Trump hotels agree to pay $50K in data breach settlement
© Getty Images
New York Attorney General Eric Schneiderman (D) made the announcement Friday, saying the Trump Hotel Collection would also take steps to shore up its data security as part of the agreement.
“It is vital in this digital age that companies take all precautions to ensure that consumer information is protected, and that if a data breach occurs, it is reported promptly to our office, in accordance with state law," Schneiderman said in a statement.
According to the state attorney's office, banks analyzing records for hundreds of fraudulent credit card transactions last year found that the Trump hotel chain was the last legitimate transaction, suggesting the Trump hotels were the victim of a cyberattack.
Investigators confirmed that malware targeting credit card information had affected seven Trump properties, including the Trump SoHo in New York, his National Doral resort in Miami, and Trump International hotels in New York, Chicago, Honolulu, Las Vegas and Toronto, the attorney's office said.
An attacker allegedly infiltrated the hotel chain's payment processing system in May 2014 before deploying the malware across the computer network and credit card system.
The attorney's office said the Trump Hotel Collection knew of the malware at multiple properties as early as June 2015 but didn't notify customers of the breach until four months later.
New York law requires consumers be notified “in the most expedient time possible and without unreasonable delay,” Schneiderman's office said.
Hotel officials received reports of a second data breach this past March.
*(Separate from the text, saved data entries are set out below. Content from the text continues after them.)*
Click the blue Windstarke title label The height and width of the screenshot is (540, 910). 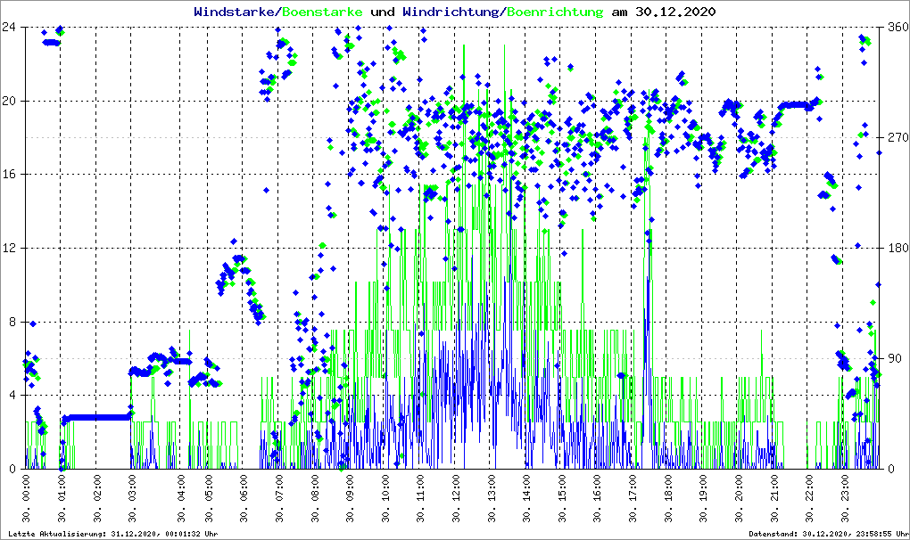[x=235, y=12]
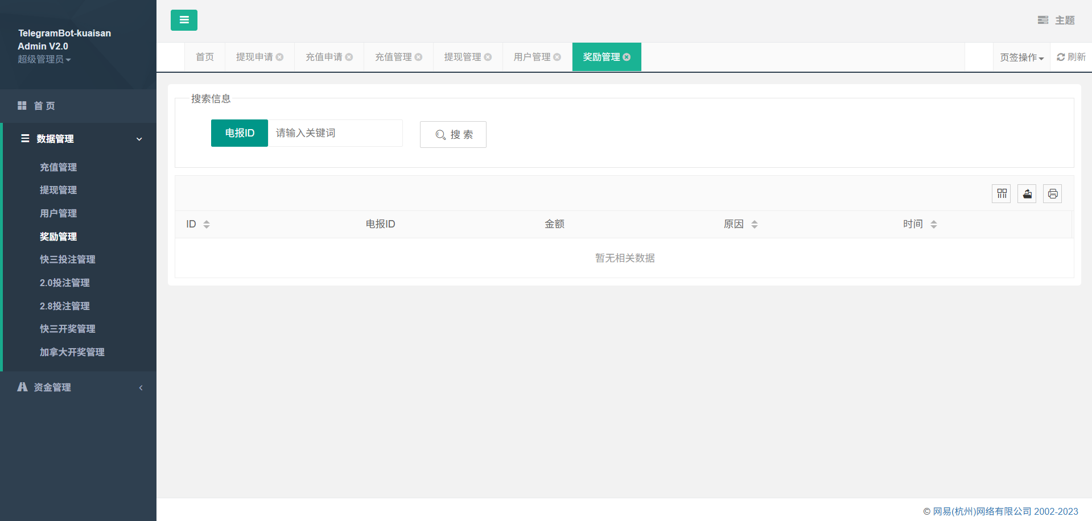Open the 超级管理员 user dropdown

click(x=44, y=59)
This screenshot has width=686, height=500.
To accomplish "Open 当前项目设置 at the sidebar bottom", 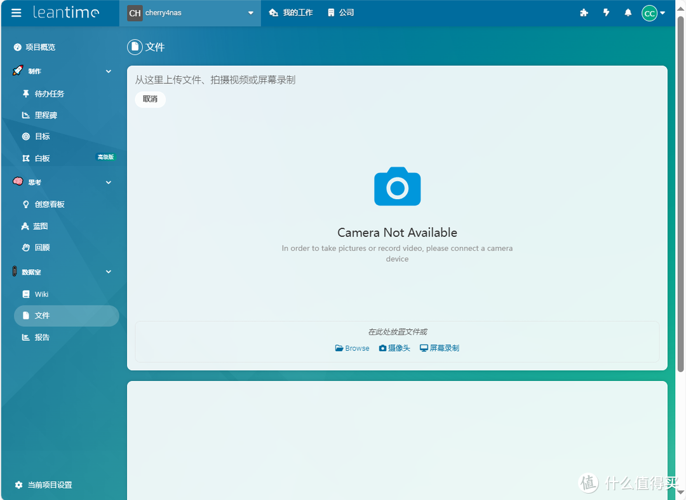I will coord(48,485).
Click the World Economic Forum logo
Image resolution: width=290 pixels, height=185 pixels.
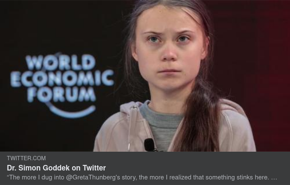point(62,86)

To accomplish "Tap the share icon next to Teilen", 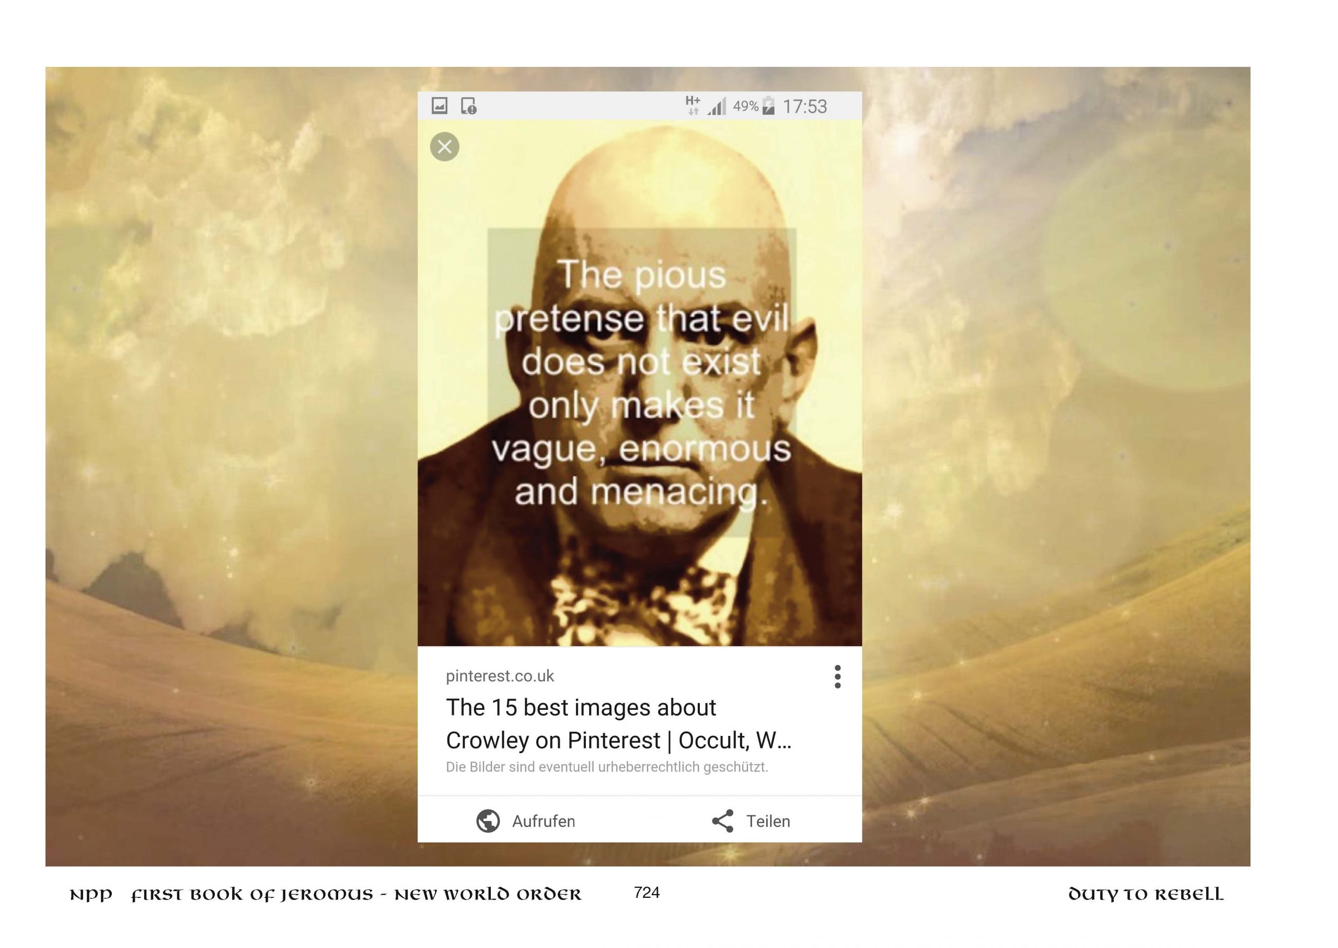I will [722, 821].
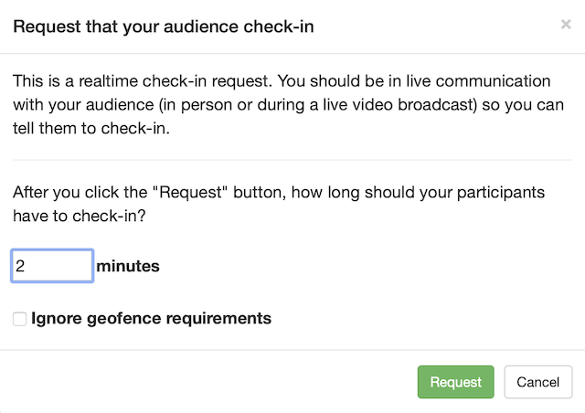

That breach, which occurred in November, affected five Trump properties. The hotel chain alerted customers 11 days after finding out.
The breaches resulted in more than 70,000 credit card numbers and other personal information being exposed, according to officials.
As part of the settlement, hotel officials must take several steps to protect customers' privacy, including annual employee training and implementing additional safeguards.